**Check your understanding**
- A) According to the Martin Automatic article, what is the average employee tenure at the company?
- B) How would you translate this sentence from the Martin Automatic article into Spanish: "Worldwide, Martin Automatic today has 165 employees, many who have been with the company for decades."

**Document segment**
──────────

L&NW was honored to be among the select few invitees to receive an exclusive presentation and tour of Martin Automatic’s Rockford, IL, USA manufacturing facility. The agenda also included a visit to Martin Automatic’s Corporate Center, which, along with the company itself, has a unique history and background all its own.
Martin Automatic was founded in 1968 by John Martin, an eccentric engineer and inventor and the driving force behind the technology that fuels the company’s unrewinder, rewinder and tension control machinery, which are installed in more than 56 countries around the world. All of Martin Automatic’s machinery production takes place in the US, and according to VP sales and marketing Gavin Rittmeyer, there are over 7500 installations globally.
During his Media Day presentation, Rittmeyer stressed that the label industry is just one of several markets Martin Automatic serves. Nonwovens, paperboard, flexible packaging, laminates, building materials, banknotes, newspaper and commercial printing are all key areas of focus. The company custom builds machinery for customers in these markets at its 195,000 square foot plant in Rockford.
Worldwide, Martin Automatic today has 165 employees, many who have been with the company for decades. Rittmeyer, who has been with Martin Automatic for 28 years, pointed out that the average employee tenure is around 21 years. With that said, however, the company is future-focused, having hired 17 Millenials over the last five years.
Through what Rittmeyer calls disciplined entrepreneurship and a customer-focused approach, Martin Automatic engineers web transport equipment of varying sizes and scales and holds several trademarks and patents. Its technology lineup includes the Inertia Compensated Dancer, a Rolling Sheer Splice Unit, Lift and Load In-Aisle Roll Loading, Ring-O Bearing for Spooled Unwinding, Airnertia Idler Rollers, MDR Idler Rollers and Tapeless Lap and Butt Splicers.
Rittmeyer covered a lot of ground during his presentation and guided tour – from 7’ diameter, 5’ wide, 8000 lb rolls of paperboard for the paper plate and cup markets to fiberglass matt webs for asphalt shingles to the extensible LDPE film webs for disposable hygienic products and the 3 m wide delicate (see-thru) non-woven web for the same to wrap-around and premium labels.
“I always like deconstructing for visitors products – like the feminine care napkin and showing just how many different layers of material and technology go into making such a product. I always feel like I am walking into an episode of the Discovery Channel’s ‘How Do They Do That’ when I walk through the doors at Martin,” said Rittmeyer.
Referring to it as a “bit of magic,” Rittmeyer explained the science behind a Martin Automatic dancer model and how the laws of physics – properly implemented and applied – created a stable web to the press, regardless of the incoming tension disturbance – all without electronics, drives or load cells. “And our ultra-low inertia AirNertia idler roller – the roller that rides on air – usually has people saying, ‘how can that roller be so lightweight?’ We take very seriously our charge with our customer’s money, and that is to give them the highest ROI and reliable machines possible. We do this by providing equipment with the highest degree of pure form designs that work with and within the laws of physics as long as possible before jumping to the world of drives, controls and electronics. We strive not to confuse sophistication with complexity – the most sophisticated designs will accomplish their stated task with the fewest number of components – pure, simple, essential – or put another way KIS – Keep It Simple.”
Martin Automatic’s first ever Media Day concluded with lunch and the story behind its unique corporate center. Rittmeyer explained, “It is a structure that gives us all a lot of pride and pleasure to share with others. It really is the largest steel structure that we have designed and built to date, though we do have some rather large machines too!”
In closing the proceedings, Rittmeyer teased what Martin Automatic will be showcasing at the upcoming Labelexpo Amercias in Chicago. He said, “You will see, in booth 811, our latest space-saving, full-featured butt splicer that offers what is perhaps the shortest running direction footprint in the industry – measuring in at just 1.7 meters in the running direction. It’s another example of essential, extreme engineering from Martin Automatic.”

──────────

**Dataset excerpt**
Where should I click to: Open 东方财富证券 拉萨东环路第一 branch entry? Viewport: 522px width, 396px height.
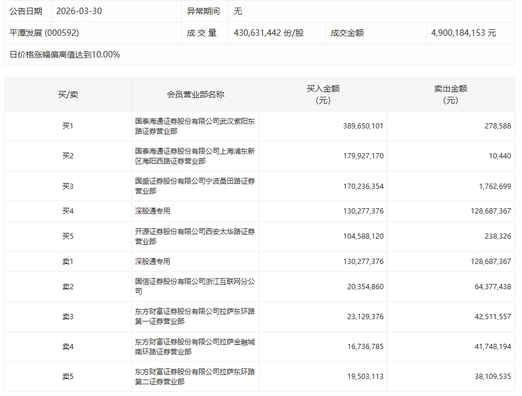pyautogui.click(x=195, y=317)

──────────

**List of answers**
- A) Around 21 years.

- B) Hoy en día, Martin Automatic cuenta con 165 empleados en todo el mundo, muchos de los cuales llevan décadas en la empresa.